Helix Energy Solutions, headquartered in Houston, Texas, is an international offshore energy company that provides development solutions and other key life of field services to the open energy market as well as to our own reservoirs. Our oil and gas business is a prospect generation, exploration, development and production company. Employing our own key services and methodologies, we seek to lower finding and development costs, relative to industry norms.

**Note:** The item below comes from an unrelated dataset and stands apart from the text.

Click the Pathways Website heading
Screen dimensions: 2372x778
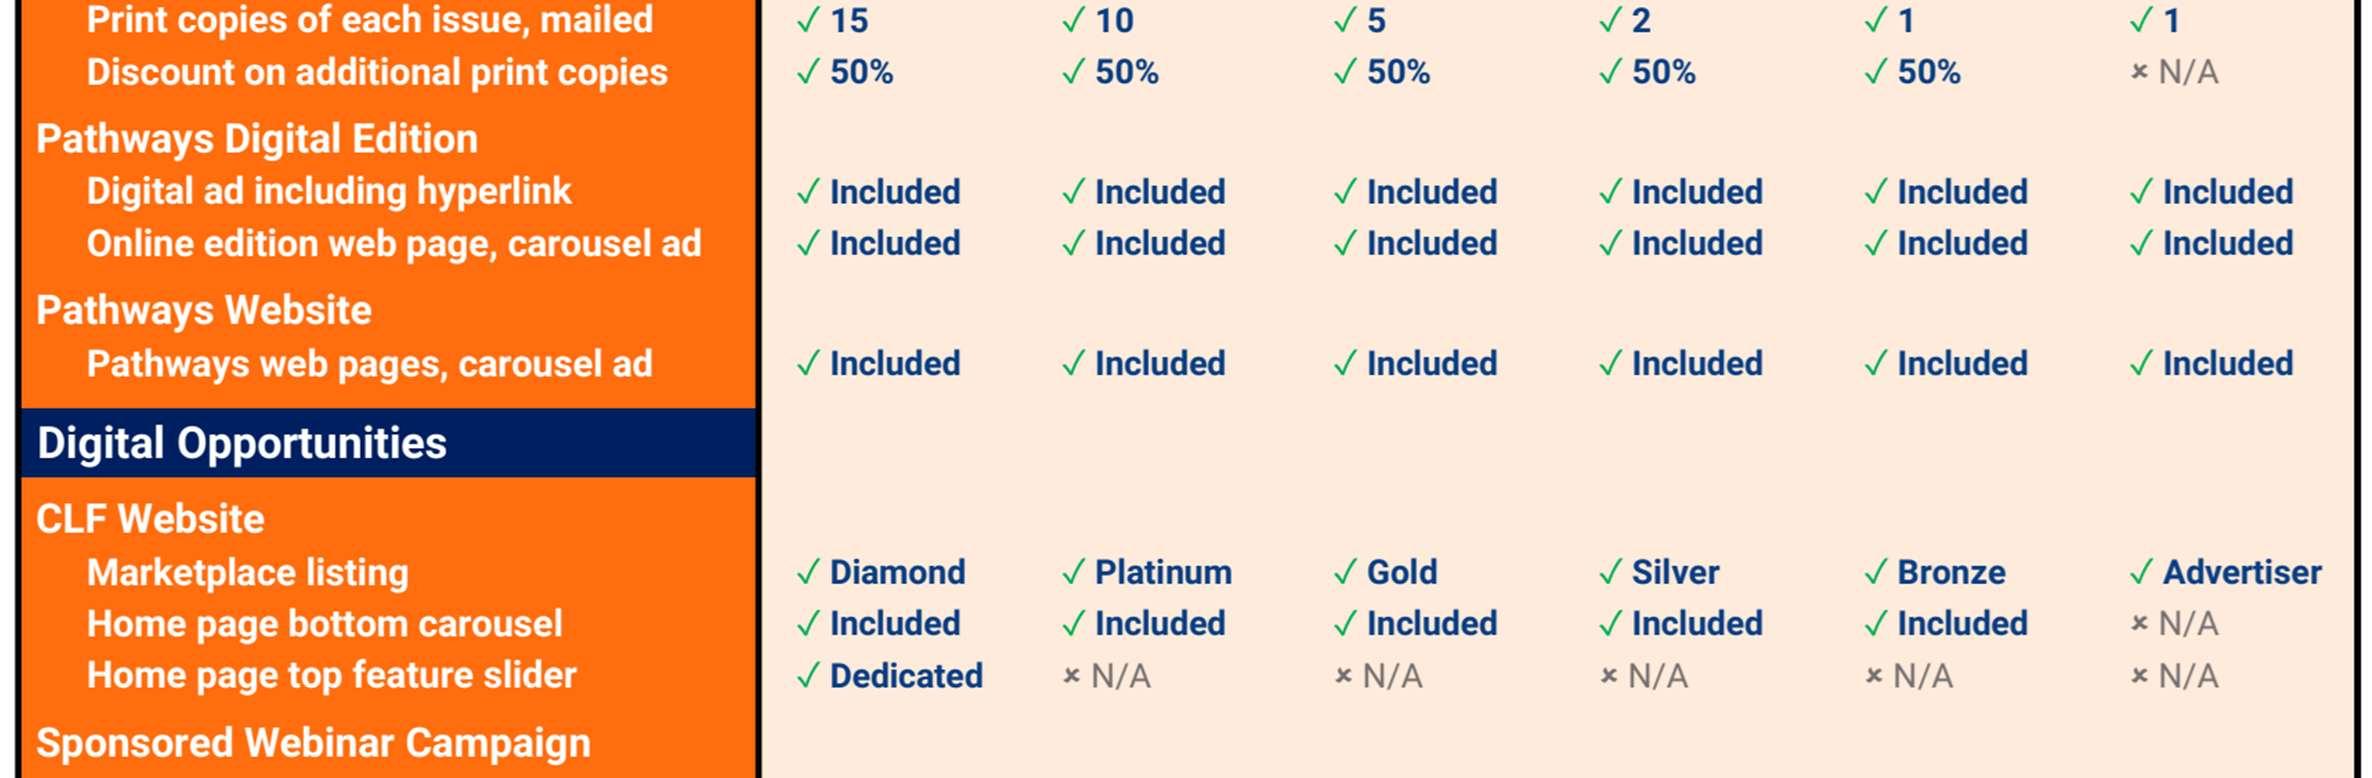(204, 311)
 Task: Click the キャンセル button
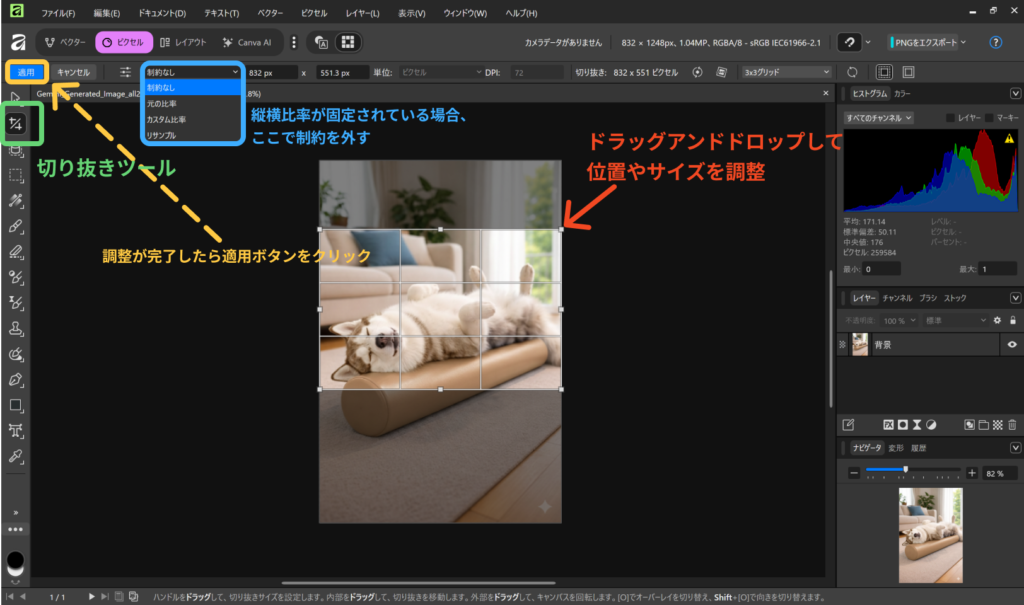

FORWARD-LOOKING STATEMENTS
This press release and attached presentation contain forward-looking statements that involve risks, uncertainties and assumptions that could cause our results to differ materially from those expressed or implied by such forward-looking statements. All statements, other than statements of historical fact, are statements that could be deemed “forward-looking statements” within the meaning of the Private Securities Litigation Reform Act of 1995, including, without limitation, any projections of revenue, gross margin, expenses, earnings or losses from operations, or other financial items; future production volumes, results of exploration, exploitation, development, acquisition and operations expenditures, and prospective reserve levels of property or wells; any statements of the plans, strategies and objectives of management for future operations; any statement concerning developments, performance or industry rankings relating to services; any statements regarding future economic conditions or performance; any statements of expectation or belief; and any statements of assumptions underlying any of the foregoing. The risks, uncertainties and assumptions referred to above include the performance of contracts by suppliers, customers and partners; employee management issues; complexities of global political and economic developments, geologic risks and other risks described from time to time in our reports filed with the Securities and Exchange Commission (“SEC”), including the Company’s Annual Report on Form 10-K for the year ending December 31, 2005 and subsequent quarterly reports on Form 10-Q. We assume no obligation and do not intend to update these forward-looking statements.